__Exercise details__:
Go over the records and copy every line with the string "short".

-- Record extracts follows --

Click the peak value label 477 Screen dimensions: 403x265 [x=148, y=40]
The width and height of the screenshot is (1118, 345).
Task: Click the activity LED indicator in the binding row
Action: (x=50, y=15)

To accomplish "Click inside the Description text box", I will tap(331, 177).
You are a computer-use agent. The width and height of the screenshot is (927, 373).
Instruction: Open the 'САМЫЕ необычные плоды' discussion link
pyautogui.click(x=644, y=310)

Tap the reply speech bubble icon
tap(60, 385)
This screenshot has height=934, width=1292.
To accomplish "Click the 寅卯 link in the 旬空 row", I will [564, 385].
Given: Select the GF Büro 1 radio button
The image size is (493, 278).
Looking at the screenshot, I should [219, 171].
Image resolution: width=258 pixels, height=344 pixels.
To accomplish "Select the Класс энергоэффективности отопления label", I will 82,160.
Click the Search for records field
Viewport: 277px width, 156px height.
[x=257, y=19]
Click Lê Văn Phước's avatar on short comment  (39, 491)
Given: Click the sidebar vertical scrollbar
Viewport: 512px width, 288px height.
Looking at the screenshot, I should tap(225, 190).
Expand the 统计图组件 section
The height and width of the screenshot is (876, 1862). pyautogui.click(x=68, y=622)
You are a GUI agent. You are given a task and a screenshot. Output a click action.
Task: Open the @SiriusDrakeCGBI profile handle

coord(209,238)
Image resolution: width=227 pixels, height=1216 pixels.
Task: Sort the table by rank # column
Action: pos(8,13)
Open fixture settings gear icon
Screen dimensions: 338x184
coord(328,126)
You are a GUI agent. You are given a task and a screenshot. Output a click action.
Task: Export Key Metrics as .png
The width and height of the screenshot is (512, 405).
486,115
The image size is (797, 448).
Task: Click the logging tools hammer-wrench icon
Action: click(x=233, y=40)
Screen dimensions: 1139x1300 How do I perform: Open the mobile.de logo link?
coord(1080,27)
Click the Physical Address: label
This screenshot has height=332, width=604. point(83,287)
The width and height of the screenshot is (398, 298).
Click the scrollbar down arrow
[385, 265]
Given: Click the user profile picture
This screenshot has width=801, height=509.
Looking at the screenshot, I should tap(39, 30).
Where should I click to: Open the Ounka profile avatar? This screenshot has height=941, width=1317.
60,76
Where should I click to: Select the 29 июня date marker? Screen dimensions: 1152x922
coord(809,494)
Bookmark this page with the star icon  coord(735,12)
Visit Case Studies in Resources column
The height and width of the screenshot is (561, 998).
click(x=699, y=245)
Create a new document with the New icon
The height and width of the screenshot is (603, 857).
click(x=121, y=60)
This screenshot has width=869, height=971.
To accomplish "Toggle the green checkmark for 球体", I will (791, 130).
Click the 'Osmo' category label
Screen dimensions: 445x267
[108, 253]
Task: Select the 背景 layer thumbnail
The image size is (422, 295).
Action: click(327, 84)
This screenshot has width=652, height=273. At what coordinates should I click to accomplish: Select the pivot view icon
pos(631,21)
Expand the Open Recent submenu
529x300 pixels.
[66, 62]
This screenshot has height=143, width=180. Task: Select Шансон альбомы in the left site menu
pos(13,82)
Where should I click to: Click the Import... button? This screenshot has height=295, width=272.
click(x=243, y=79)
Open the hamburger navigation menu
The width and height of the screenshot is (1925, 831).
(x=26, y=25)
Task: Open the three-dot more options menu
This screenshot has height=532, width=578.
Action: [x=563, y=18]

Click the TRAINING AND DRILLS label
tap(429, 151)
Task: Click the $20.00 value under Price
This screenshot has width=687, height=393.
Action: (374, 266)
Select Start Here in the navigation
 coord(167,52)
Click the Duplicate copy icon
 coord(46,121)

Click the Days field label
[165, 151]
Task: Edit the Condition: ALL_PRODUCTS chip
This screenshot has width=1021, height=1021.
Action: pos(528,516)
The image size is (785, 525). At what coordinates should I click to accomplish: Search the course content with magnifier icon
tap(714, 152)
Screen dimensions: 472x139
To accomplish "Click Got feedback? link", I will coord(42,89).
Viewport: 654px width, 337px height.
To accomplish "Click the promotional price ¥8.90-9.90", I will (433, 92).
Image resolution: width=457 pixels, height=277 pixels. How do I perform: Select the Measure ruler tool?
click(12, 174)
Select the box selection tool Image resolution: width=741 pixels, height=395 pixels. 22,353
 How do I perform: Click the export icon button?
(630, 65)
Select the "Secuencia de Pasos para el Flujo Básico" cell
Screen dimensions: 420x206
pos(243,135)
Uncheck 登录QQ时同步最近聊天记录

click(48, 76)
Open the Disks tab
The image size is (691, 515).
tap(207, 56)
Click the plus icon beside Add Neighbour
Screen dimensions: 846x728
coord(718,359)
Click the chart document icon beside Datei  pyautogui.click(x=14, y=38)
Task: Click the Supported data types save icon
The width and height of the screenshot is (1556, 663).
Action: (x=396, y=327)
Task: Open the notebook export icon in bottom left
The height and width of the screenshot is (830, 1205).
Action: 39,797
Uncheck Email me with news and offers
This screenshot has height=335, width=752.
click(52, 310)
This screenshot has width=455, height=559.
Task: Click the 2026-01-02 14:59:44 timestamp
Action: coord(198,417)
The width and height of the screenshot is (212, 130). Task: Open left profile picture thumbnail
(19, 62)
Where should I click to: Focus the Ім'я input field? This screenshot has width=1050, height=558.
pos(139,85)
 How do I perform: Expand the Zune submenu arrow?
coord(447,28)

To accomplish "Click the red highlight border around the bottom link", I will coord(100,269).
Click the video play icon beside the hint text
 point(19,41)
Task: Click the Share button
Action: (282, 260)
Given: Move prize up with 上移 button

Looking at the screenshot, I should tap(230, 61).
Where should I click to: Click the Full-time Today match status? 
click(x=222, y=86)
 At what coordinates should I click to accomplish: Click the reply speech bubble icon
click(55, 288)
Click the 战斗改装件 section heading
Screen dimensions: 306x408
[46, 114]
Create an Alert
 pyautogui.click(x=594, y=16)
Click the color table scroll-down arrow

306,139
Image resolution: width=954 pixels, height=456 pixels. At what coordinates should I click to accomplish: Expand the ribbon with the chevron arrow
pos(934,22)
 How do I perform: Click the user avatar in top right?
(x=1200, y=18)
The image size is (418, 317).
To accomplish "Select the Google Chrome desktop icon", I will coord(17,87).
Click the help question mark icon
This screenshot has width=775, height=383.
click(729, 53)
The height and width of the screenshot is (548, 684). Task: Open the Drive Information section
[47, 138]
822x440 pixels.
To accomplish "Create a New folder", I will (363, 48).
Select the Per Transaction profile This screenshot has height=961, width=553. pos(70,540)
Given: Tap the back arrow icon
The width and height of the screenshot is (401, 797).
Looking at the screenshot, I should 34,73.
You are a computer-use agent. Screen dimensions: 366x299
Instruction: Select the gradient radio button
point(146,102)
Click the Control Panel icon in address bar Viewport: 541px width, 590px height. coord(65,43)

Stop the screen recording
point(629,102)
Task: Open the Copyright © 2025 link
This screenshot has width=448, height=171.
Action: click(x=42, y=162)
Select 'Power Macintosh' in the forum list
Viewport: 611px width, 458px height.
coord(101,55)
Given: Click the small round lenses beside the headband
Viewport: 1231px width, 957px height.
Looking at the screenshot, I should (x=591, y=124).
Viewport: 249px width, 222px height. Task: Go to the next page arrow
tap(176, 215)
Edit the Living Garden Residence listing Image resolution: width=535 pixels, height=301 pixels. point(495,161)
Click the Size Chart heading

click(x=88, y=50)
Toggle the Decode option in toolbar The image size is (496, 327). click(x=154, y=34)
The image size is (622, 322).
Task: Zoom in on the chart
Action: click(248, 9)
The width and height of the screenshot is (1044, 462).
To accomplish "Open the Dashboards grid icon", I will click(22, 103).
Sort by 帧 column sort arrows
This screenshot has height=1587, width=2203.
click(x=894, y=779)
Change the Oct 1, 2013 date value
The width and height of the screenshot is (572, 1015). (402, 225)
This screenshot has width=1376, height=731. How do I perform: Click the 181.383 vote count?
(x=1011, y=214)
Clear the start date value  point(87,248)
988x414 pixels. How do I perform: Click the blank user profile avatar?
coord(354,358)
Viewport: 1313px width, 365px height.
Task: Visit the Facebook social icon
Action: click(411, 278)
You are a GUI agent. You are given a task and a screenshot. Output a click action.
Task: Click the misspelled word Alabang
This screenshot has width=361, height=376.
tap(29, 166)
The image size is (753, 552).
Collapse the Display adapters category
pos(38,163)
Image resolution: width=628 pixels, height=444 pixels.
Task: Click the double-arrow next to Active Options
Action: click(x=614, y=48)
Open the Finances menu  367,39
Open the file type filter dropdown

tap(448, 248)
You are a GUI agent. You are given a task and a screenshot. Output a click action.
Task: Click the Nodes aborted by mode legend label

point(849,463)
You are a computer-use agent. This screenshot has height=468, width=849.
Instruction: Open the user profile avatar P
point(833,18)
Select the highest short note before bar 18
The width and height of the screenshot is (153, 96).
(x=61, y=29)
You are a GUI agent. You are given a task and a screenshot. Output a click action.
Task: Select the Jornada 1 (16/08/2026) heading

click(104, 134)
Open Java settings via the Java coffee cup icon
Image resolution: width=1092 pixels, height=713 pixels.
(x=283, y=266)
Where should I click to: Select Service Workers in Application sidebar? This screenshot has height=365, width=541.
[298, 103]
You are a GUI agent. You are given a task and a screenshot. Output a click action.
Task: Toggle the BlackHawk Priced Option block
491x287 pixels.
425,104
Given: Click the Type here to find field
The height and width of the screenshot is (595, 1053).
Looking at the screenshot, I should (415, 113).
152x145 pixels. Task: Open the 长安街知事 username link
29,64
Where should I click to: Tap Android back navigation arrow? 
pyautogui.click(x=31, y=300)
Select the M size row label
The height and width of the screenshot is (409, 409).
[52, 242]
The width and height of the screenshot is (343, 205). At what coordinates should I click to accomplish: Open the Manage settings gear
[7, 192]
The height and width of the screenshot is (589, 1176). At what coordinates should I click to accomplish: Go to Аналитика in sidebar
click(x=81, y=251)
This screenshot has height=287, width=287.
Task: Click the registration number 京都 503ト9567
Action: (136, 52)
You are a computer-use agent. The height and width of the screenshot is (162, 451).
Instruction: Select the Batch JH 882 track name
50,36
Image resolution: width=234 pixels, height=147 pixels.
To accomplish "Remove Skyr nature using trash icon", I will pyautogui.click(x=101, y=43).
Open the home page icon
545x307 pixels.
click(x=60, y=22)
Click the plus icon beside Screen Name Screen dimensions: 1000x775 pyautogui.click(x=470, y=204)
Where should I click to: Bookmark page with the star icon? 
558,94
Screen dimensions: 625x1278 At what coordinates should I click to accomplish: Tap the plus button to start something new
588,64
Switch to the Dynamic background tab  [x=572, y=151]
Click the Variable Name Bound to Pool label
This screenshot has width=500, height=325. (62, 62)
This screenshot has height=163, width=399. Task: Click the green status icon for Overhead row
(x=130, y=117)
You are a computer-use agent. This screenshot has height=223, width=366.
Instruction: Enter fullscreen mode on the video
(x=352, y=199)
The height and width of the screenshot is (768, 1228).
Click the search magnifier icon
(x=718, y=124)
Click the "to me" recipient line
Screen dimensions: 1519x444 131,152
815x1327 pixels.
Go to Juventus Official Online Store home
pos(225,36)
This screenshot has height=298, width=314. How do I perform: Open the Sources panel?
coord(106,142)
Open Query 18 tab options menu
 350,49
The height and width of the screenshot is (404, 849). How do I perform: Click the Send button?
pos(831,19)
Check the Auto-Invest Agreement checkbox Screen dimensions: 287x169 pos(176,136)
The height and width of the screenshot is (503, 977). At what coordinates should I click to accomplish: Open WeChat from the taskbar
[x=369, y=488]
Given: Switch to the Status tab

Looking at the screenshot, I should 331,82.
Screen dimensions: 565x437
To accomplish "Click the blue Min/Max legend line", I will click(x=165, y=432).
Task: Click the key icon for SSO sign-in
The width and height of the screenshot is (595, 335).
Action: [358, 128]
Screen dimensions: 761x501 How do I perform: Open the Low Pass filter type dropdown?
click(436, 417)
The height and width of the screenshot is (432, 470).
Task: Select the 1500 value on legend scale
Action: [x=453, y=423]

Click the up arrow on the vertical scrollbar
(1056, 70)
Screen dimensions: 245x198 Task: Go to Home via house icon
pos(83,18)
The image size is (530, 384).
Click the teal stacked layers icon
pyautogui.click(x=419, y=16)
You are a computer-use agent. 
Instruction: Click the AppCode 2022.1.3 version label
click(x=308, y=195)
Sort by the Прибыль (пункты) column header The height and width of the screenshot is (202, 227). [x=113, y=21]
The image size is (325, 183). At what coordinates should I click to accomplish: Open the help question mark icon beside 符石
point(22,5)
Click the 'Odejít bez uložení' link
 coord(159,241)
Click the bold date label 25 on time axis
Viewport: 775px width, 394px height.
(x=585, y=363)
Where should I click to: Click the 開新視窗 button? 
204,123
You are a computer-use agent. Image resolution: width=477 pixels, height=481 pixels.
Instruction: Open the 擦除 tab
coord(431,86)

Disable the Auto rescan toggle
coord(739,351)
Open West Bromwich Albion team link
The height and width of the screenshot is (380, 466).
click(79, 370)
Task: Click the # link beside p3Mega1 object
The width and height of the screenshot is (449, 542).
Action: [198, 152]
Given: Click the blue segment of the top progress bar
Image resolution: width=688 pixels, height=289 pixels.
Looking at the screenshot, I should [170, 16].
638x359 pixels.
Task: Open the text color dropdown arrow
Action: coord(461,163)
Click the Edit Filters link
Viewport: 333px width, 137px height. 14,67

-- Record extracts concluded --

__Answer section__:
Click Lê Văn Phước's avatar on short comment  (39, 491)
Select the highest short note before bar 18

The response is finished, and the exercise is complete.